The doctor pointed out that Fairfax County recently tried to keep its 55-year-old school superintendent from retiring by offering him $157,000 a year -- half in salary and half in retirement benefits -- to stay on the job. "There is surely something wrong with a system that allows public servants to retire" that early, he wrote.
His comments produced lots of letters from angry retirees. Some said the doctor was stretching the facts by comparing the Fairfax situation to the federal retirement program. Others wondered what he was doing on the golf course with all those retirees. Here are some of the letters:
"If anything is 'wrong' it is the doctor's arithmetic. In order for a person to qualify for a retirement income of $75,000 at age 55 and assuming that he went to work for the federal government at age 18 he would need a high three-year salary average of slightly over $106,000. The government pay schedule and the Senior Executive schedule do not go anywhere near that high.
" . . . The doctor also cites that taxpayers earning $8 to $10 an hour are supporting federal retirees. Present federal employes are also supporting federal retirees. These same taxpayers are also supporting this doctor who can play golf with 'well to do' persons who are apparently posing, on the golf course at least, as high paid federal retirees." P.J.P, in Ocean City.
"I would like to find out from the doctor in Purcellville . . . how it is that I am not getting $75,000 a year. . . . I worked in government from 1941 to 1979, retired at 56 and still must work full time (at a non-federal job) to get by. It would be interesting to find out what the doctor expects to get at his retirement." S.P., in Greenbelt.
"Our hearts bleed for the doctor . . . whose weekday golf game is hampered by all those middle-aged and healthy government retirees cluttering up the course.
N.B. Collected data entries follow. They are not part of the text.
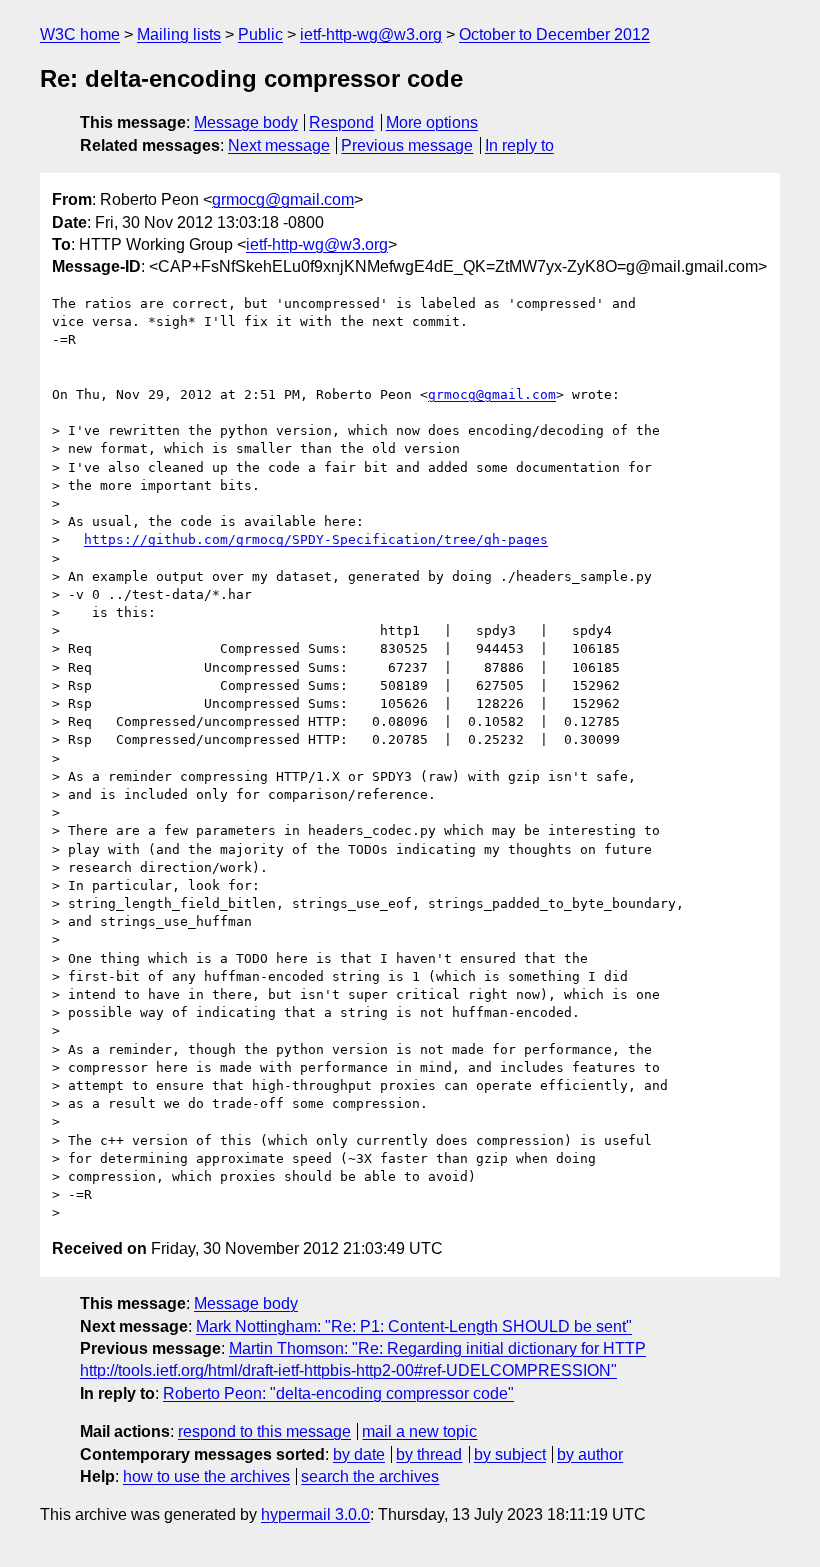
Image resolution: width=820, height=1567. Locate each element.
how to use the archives (206, 1476)
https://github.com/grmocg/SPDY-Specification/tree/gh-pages (316, 539)
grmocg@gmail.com (283, 199)
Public (260, 34)
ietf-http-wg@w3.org (371, 34)
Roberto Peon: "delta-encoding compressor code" (338, 1393)
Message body (246, 122)
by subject (510, 1454)
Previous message (407, 145)
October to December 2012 (554, 34)
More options (432, 122)
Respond (341, 122)
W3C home (80, 34)
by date (359, 1454)
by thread (429, 1454)
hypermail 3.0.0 (315, 1514)
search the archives (370, 1476)
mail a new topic (419, 1431)
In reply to (519, 145)
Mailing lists (179, 34)
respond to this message (264, 1431)
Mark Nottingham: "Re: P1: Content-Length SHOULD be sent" (414, 1326)
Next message (279, 145)
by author (590, 1454)
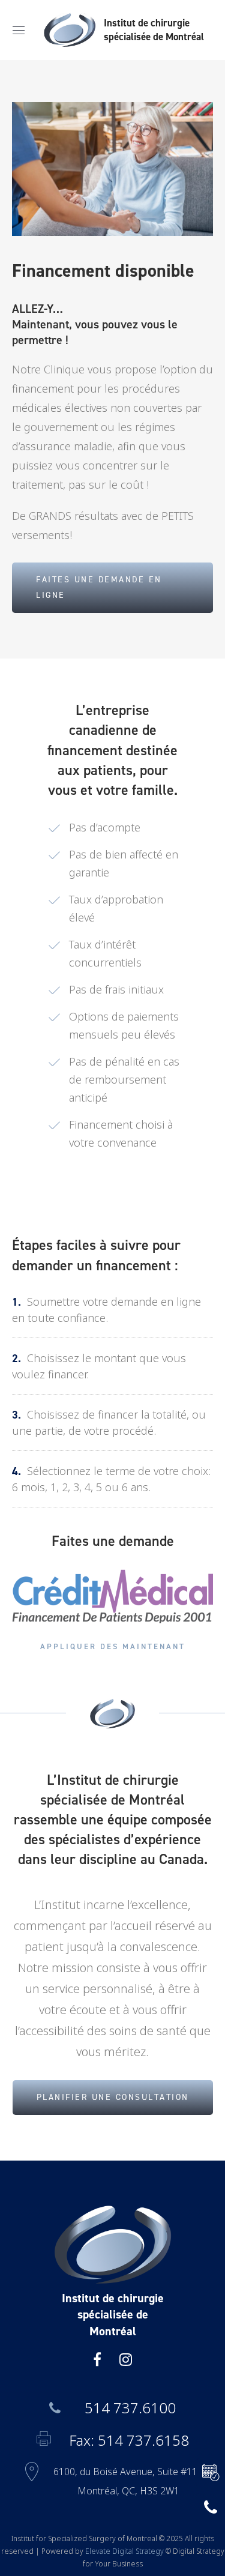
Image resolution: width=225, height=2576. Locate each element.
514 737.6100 (130, 2408)
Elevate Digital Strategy (124, 2551)
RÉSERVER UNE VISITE (207, 2472)
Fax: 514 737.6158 (129, 2440)
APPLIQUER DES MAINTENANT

But we hope he is more precise with the knife than he is with numbers!
"By juxtaposing the celebrated case of the Fairfax County school superintendent with government retirees in general, he seemed to be implying that many or most public service retirees get $75,000 a year.
"For a retired fed to get $75,000, his high three-year salary average would have to be $93,750 per year, which is off the scale. He would need to serve 41 years and 10 months to qualify for the maximum annuity -- 80 percent of salary.
"P.S. A friend of mine, who plays golf, tells me it's nearly impossible to get on the course on a Wednesday afternoon because the course is cluttered with doctors." L.J. Andolsek, President, National Association of Retired Federal Employees.
"The doctor had to be on the golf course himself to form the impression that it was crowded with 'middle-aged government workers'. . . . If he considers the term 'public servant' a mockery, he has not heard some of the terms people used to express their feelings (rightly or wrongly) about physicians." S.M.S., Carlisle, Pa.
"The Purcellville doctor who protested the 55-year-old retirement provision deserves some facts. . . . Someone retiring now, at top pay, with 42 years of service would receive $52,000 in annuity. . . . The average annuitant in 1982 was getting $12,500 a year." W.O.J., Washington, D.C.